Input records »
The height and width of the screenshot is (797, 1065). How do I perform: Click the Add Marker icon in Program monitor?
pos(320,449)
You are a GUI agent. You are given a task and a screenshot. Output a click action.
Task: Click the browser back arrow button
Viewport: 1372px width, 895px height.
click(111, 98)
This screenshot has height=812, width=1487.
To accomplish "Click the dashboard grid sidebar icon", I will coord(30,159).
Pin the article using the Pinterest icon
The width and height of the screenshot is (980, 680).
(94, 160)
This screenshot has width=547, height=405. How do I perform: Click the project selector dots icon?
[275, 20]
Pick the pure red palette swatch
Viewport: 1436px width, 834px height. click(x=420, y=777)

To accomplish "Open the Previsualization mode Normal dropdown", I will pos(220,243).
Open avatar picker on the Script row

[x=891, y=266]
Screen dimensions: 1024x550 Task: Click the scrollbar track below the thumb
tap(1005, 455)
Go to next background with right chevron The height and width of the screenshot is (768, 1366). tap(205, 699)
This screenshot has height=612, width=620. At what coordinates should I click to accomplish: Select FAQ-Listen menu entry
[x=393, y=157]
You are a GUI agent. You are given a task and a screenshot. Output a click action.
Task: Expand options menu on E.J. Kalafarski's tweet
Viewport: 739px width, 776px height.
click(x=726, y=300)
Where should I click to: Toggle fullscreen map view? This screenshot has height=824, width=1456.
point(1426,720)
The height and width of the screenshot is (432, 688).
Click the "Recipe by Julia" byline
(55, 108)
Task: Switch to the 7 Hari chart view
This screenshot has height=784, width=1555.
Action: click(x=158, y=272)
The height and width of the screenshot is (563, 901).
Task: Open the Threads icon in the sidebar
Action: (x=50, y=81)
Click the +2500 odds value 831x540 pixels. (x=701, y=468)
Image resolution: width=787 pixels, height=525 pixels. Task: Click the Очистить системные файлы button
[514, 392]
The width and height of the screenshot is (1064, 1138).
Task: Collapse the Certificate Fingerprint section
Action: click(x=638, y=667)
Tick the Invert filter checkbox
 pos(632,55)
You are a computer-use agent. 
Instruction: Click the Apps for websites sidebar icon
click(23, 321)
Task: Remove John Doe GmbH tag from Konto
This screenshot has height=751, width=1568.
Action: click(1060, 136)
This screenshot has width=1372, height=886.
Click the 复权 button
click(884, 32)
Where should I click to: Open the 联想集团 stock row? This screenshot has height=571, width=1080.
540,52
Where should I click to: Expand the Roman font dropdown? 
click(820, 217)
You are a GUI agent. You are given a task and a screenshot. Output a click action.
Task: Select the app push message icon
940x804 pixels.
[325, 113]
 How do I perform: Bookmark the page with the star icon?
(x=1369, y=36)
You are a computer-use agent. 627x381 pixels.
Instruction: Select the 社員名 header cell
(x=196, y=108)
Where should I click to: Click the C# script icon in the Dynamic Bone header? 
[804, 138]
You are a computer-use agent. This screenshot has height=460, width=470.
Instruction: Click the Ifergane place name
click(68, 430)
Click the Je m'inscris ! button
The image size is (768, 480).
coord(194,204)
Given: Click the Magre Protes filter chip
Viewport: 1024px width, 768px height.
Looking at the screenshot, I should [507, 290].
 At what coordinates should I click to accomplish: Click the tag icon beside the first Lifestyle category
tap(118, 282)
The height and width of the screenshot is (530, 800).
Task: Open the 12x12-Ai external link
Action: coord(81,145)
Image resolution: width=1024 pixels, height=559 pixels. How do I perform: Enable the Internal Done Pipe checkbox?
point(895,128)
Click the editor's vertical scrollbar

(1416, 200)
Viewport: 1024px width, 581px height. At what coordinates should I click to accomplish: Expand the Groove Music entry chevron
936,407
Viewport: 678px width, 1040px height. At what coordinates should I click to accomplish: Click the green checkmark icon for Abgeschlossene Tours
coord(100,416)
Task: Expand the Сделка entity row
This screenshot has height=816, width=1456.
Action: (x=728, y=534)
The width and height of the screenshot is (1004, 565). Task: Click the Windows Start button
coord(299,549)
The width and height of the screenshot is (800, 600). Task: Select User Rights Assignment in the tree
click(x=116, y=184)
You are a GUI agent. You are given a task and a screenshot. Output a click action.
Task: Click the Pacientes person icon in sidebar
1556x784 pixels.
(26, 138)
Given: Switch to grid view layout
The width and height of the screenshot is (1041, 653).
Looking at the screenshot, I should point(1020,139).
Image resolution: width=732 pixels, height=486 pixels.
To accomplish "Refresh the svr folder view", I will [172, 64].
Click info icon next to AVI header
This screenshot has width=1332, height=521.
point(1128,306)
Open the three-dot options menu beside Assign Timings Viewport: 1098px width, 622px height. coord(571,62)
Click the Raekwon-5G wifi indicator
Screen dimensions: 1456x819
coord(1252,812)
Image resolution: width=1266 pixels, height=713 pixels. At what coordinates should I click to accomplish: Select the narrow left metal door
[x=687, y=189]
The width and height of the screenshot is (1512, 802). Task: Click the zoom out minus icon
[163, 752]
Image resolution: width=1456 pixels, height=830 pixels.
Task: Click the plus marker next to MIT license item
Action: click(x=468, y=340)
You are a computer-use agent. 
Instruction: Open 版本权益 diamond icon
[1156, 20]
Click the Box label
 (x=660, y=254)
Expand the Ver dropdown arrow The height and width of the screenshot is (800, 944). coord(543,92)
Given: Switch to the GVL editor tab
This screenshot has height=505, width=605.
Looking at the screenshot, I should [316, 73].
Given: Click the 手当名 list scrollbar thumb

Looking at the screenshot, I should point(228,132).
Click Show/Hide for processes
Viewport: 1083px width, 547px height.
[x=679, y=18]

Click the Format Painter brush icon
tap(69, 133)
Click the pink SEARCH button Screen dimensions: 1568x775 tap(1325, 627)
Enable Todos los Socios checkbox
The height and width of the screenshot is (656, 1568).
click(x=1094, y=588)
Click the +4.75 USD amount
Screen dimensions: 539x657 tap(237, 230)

Directive »
Pull out every line of the listing above that contains the word "perform", matching case exactly.

Response for this exercise »
The height and width of the screenshot is (797, 1065). How do I perform: Click the Add Marker icon in Program monitor?
This screenshot has width=547, height=405. How do I perform: Click the project selector dots icon?
 How do I perform: Bookmark the page with the star icon?
Image resolution: width=1024 pixels, height=559 pixels. How do I perform: Enable the Internal Done Pipe checkbox?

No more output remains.